How Can My Fund Engage?

Engagement typically takes one of two forms:

  • Communicate to investment managers that this issue is important to the fund, and find out what they are doing and how they are engaging with companies on the issue.
  • Use third-party services, such as Institutional Shareholder Services, Glass Lewis, or Egan-Jones Proxy Services, to outline goals and implement solutions around civilian gun violence using proxy voting and other solutions.

What About Divesting?

Divestment is very often a less-than-desirable strategy due to both the financial impact and administrative burden it can bring to an asset owner. In addition, divestment removes the possibility of engagement to try to enact change.

For funds that opt to pursue divestment, they will need to define which companies or industries will fall under the funds’ exclusionary definition (e.g., gun manufacturers, retailers, ammunition manufacturers, suppliers, etc.), and determine what revenue thresholds to use in deciding how central gun sales or manufacturing is to a company’s core business. For example, Walmart is a large gun and ammunition retailer in absolute sales and dollars, but the revenue to the company is small as a percentage of its total sales).

Funds then would need to create customized indices that screen out critical areas by industry, sub-industry, or company (stock). One issue to consider: Privately held gun companies would not be screened out as they are not included in equity index universes, and there are a number of such firms. In practice, gun-related exposure in major indices is extremely small at around half a percentage point (0.5%) for both the MSCI ACWI Index and the Russell 3000, and that is primarily reflective of Walmart; active managers might have more substantial holdings, depending on the strategy. Another consideration is bonds issued by private and public companies.

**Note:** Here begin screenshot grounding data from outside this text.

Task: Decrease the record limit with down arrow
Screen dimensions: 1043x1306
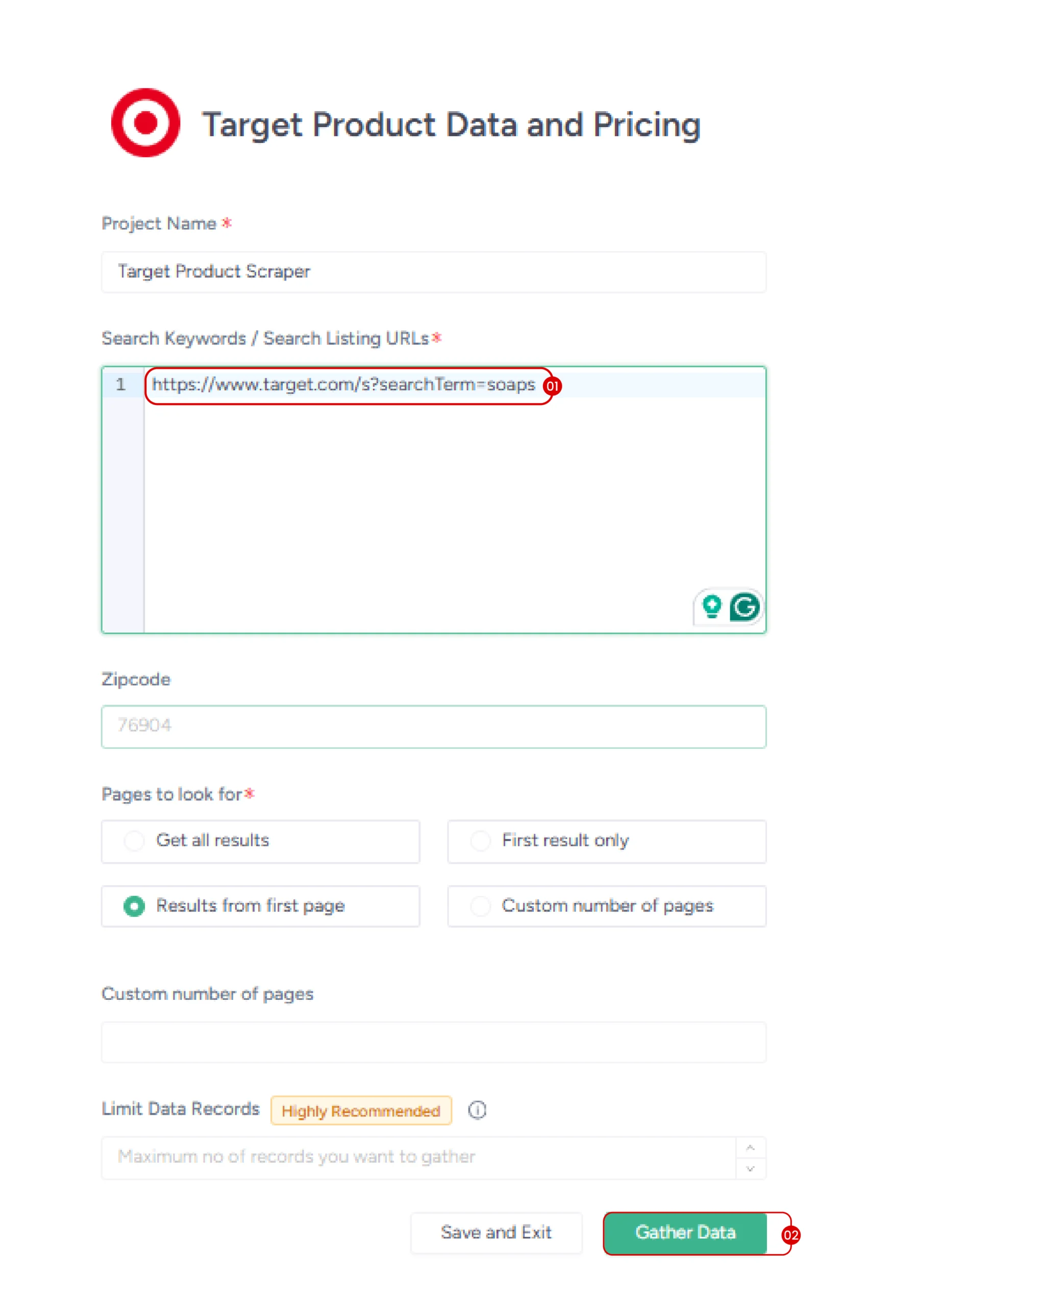Action: coord(750,1169)
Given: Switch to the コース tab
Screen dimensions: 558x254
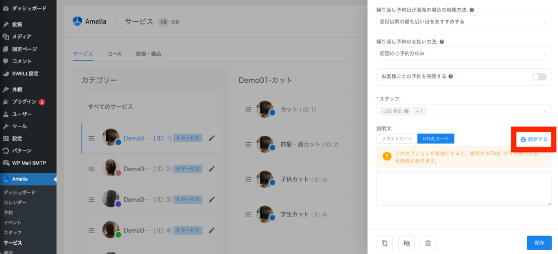Looking at the screenshot, I should coord(114,54).
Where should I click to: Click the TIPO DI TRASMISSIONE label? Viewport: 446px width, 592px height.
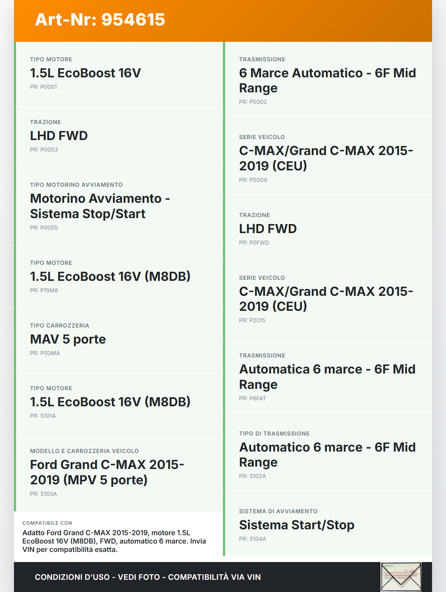point(274,433)
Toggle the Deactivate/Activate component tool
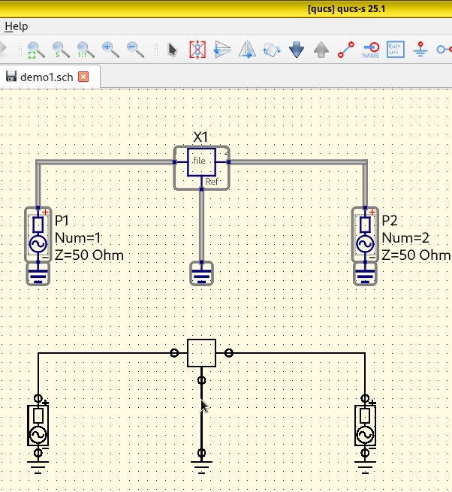Viewport: 452px width, 492px height. [197, 50]
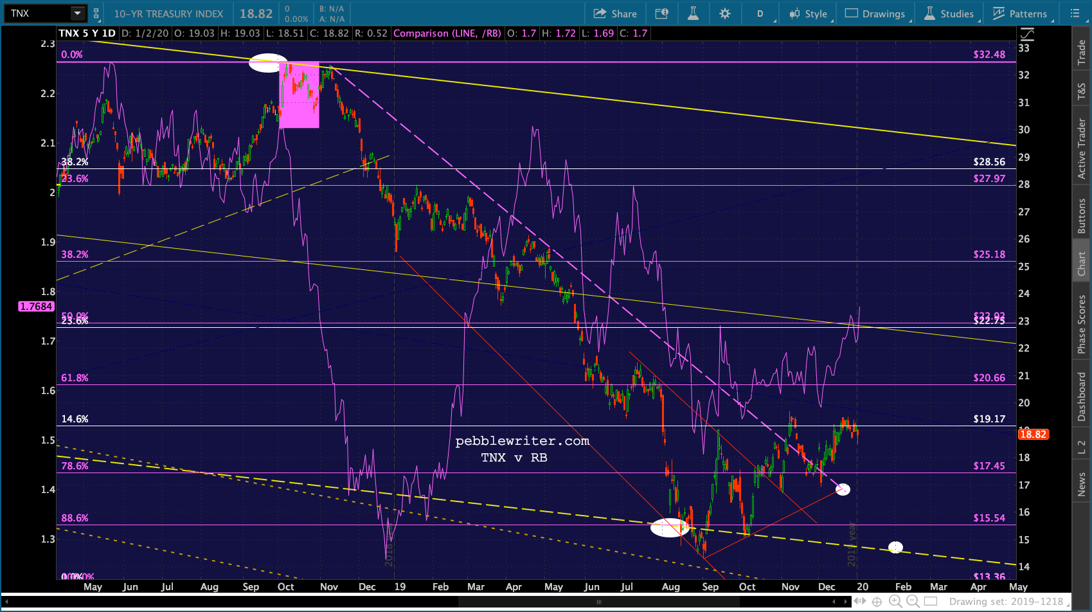Viewport: 1092px width, 612px height.
Task: Click the horizontal time scrollbar thumb
Action: pos(598,602)
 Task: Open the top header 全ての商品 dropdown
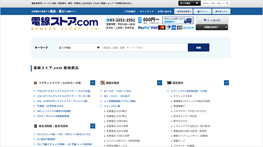(189, 3)
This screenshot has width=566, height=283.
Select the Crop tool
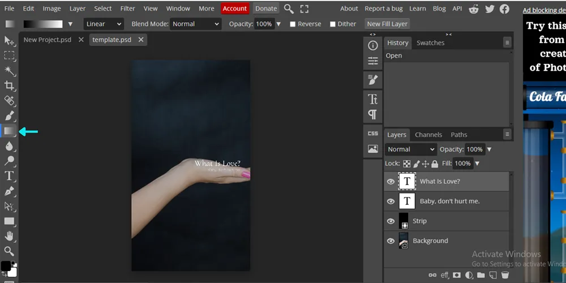10,85
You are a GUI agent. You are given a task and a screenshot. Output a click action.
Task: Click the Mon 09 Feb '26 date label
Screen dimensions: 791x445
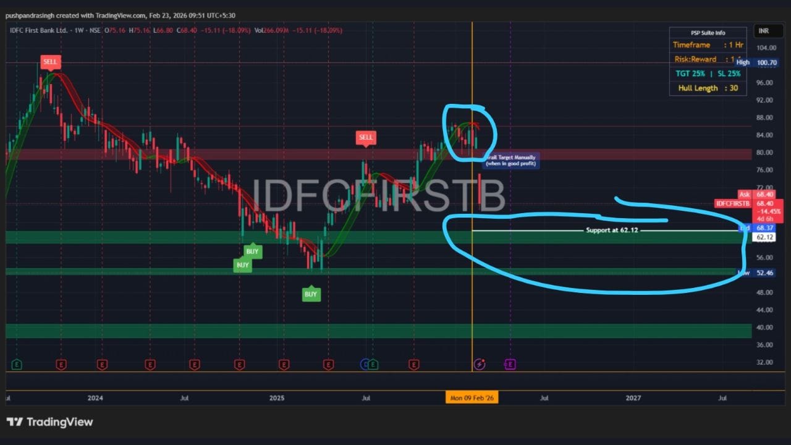click(472, 398)
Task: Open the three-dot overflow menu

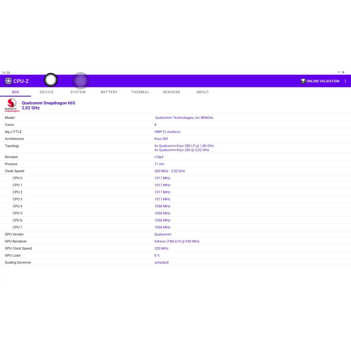Action: tap(345, 81)
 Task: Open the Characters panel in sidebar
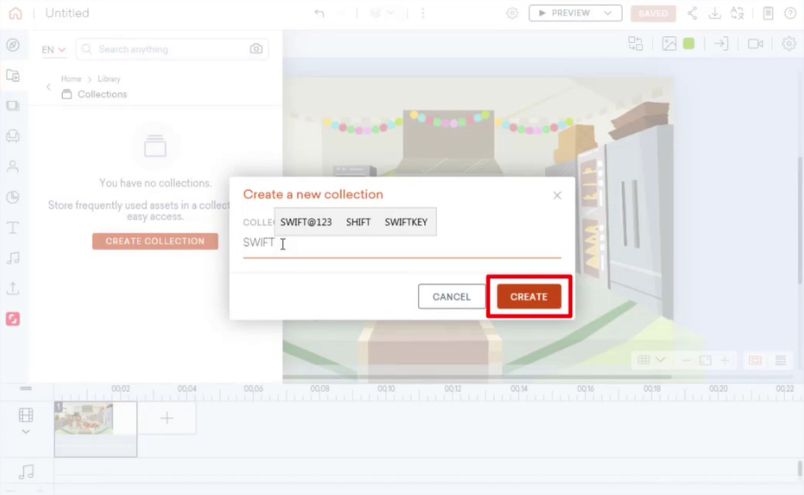tap(13, 166)
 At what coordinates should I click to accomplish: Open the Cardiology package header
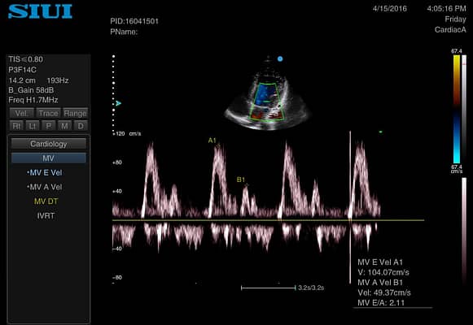coord(49,144)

Investors weighing divestment should also consider:

  • Questionable impact: Will divesting certain stocks or sectors have a lasting impact on furthering social goals? Is the size of the investment material, or would the institutional investor have to band together with others to gain materiality?
  • Critical scrutiny: Some institutional investors, public pension funds in particular, have faced scrutiny due to underfunded plans and fund management decisions, causing critics to question the appropriateness of factoring strictly non-financial information into investment decision-making. They point out that fund beneficiaries and taxpayers will ultimately pay the cost of any poor and costly decisions.
  • Fund focus: Most institutional funds were not created to serve as vehicles for social policy but rather to provide retirement income or fund another explicit goal.
  • Fiduciary duty: Laws governing pension funds typically require those overseeing investment decisions to do so to fulfill the purpose of each trust or fund and not for any other purpose.
  • Costs: Transaction costs vary depending on how many securities and funds are involved.
  • Internal resources: Many funds lack the internal resources to address divestment. This can be outsourced but those costs will need to be considered. Divestment decisions must be reviewed regularly to ensure they are current.

Importantly, any fund considering divestment should start by documenting a policy that includes a consideration process to follow before making a decision. This helps prevent emotional reactions.

Implementation can vary substantially by asset class and vehicle type. Publicly traded securities held in a separately managed account present the most straightforward example, as the investor could work directly with the investment manager to remove objectionable securities from the portfolio. But investments in pooled or 40 Act vehicles make divestment of specific securities extremely difficult, as one investor does not have the flexibility to dictate which specific securities are included in the strategy. In these cases an investor may need to divest of the entire fund to avoid prohibited securities.